Physician Law Review
Alcohol Impaired Patient
9. Risk Management Recommendations.

Consider the following:

1. If there is any indication for a blood alcohol level, get one. Indications would include altered mental status, severe alcohol intoxication, and: coma; respiratory arrest; and the inability to get patient cooperation with a breath analysis.

2. In cases where the patient presents intoxicated, but is awake and alert, and there are no apparent confounding factors such as trauma or other apparent co-existing medical problem, it is within the standard of care to let the patient "come up" (i.e. metabolize the blood alcohol over a period of observation) without obtaining an alcohol level. When the patient is ambulatory, has a normal mental status and a normal neurologic examination, and is thus deemed functionally competent by the EP, the EP may discharge that patient from the hospital. Prior to that point, if the patient refuses care and attempts to leave, the patient should be restrained for his own protection.

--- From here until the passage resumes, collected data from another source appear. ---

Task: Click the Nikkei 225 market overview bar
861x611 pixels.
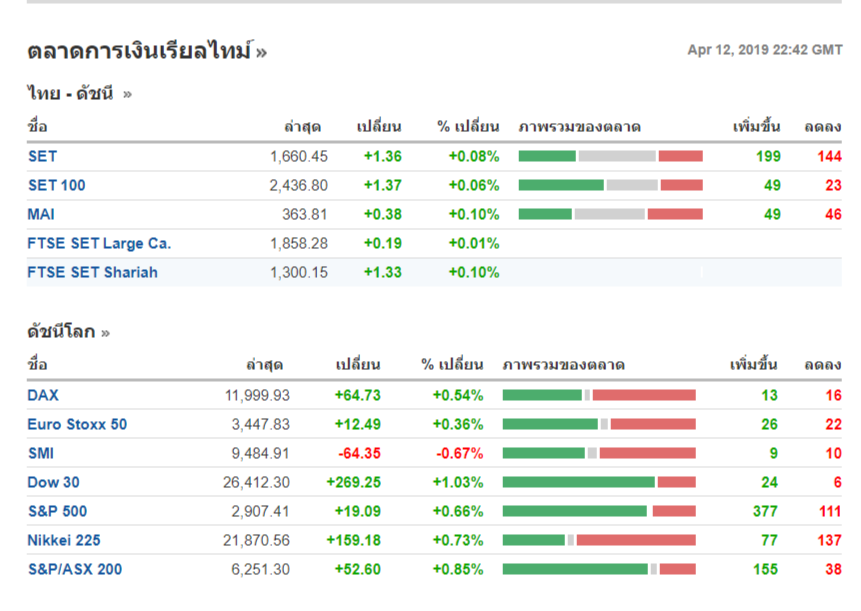Action: point(598,540)
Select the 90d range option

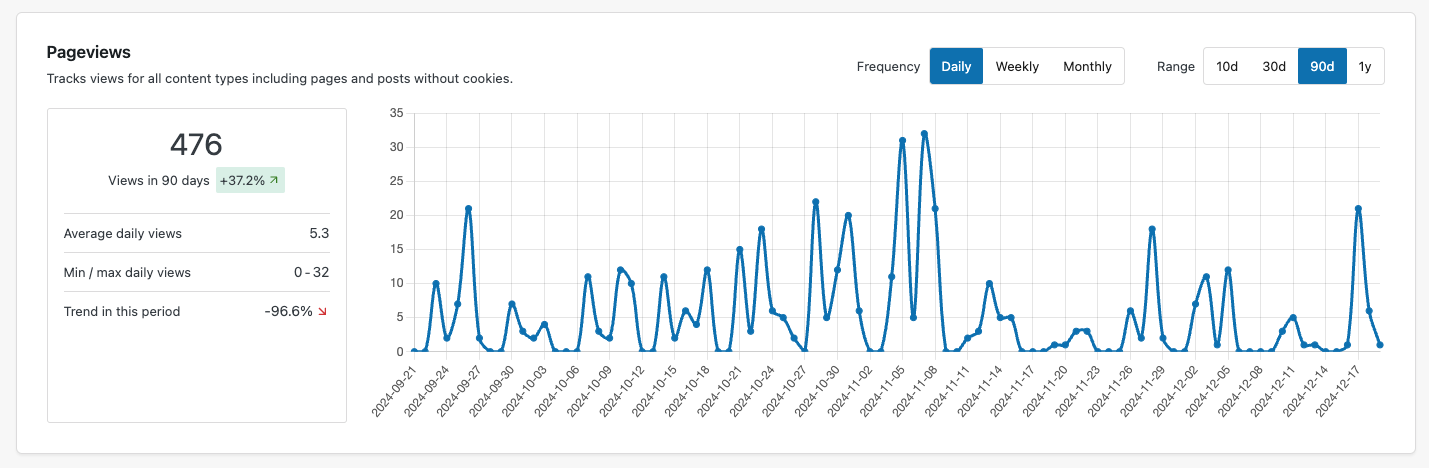click(1322, 66)
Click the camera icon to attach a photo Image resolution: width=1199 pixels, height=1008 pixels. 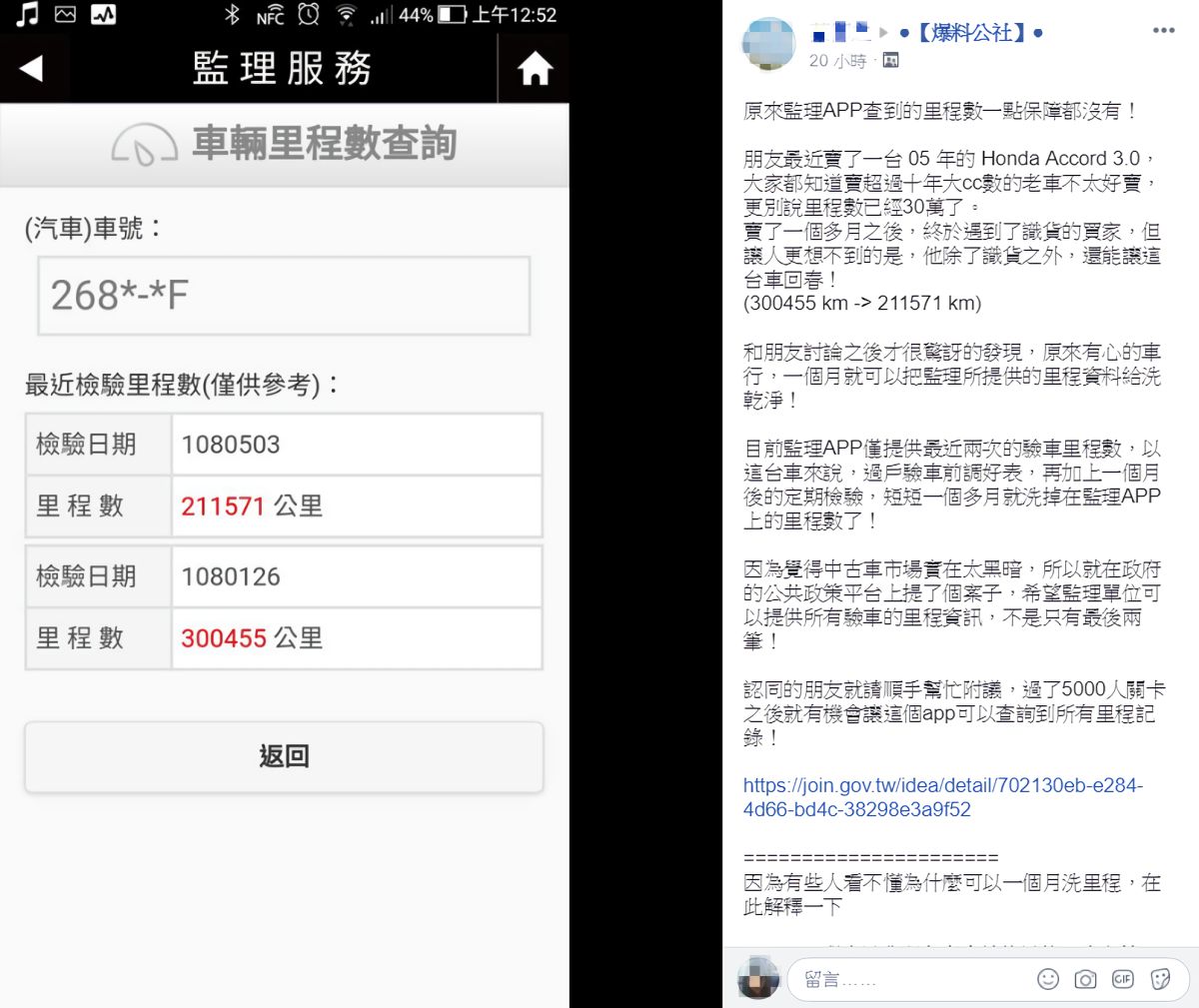click(1084, 978)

3. In cases where the patient presents intoxicated, but is awake and alert, and there are no apparent confounding factors such as trauma or other apparent co-existing medical problem, and the EP elects to obtain an alcohol level, the conservative risk managed approach is to work with that level. When possible, repeat the levels and observe the patient in the ED until the blood alcohol is less than the legal limit of intoxication in your jurisdiction, or you've discharged the patient to home or out of harms way with a reliable family member or friend. If using blood alcohol levels, it is probably not necessary to have a level documented below the legal limit, as long as the last level was close to the limit, and the value has probably reached the legal limit with the passage of time.

Be aware that, even if the alcohol level is above the legal limit, once the patient has a normal neurologic examination and a normal mental status and can give an informed refusal of care, that patient has the legal right to leave the emergency department. The patient may compromise that right, if he or she intends to get into an automobile, or in some other fashion became a danger to himself or others. In these cases, the emergency staff may have to restrain, or contact local law enforcement for assistance.

4. Patient Follow-up. In each case provide the patient with a referral or a list of resources for alcohol detox and treatment.

5. Alcohol impaired patients often expresses suicidal or homicidal ideation. It is appropriate to reassess the patient’s psychiatric status after the patient’s return to sobriety. If the patient does not express suicidal or homicidal ideation at that time, a psychiatric consultation is not necessary.

6. Prepare a department protocol addressing the management of the intoxicated patient. Inservice the entire staff on all related issues, including quality management, medical-legal concerns, and patient rights.

7. Perform a routine quality review in order to assure compliance with the essential aspects of patient management.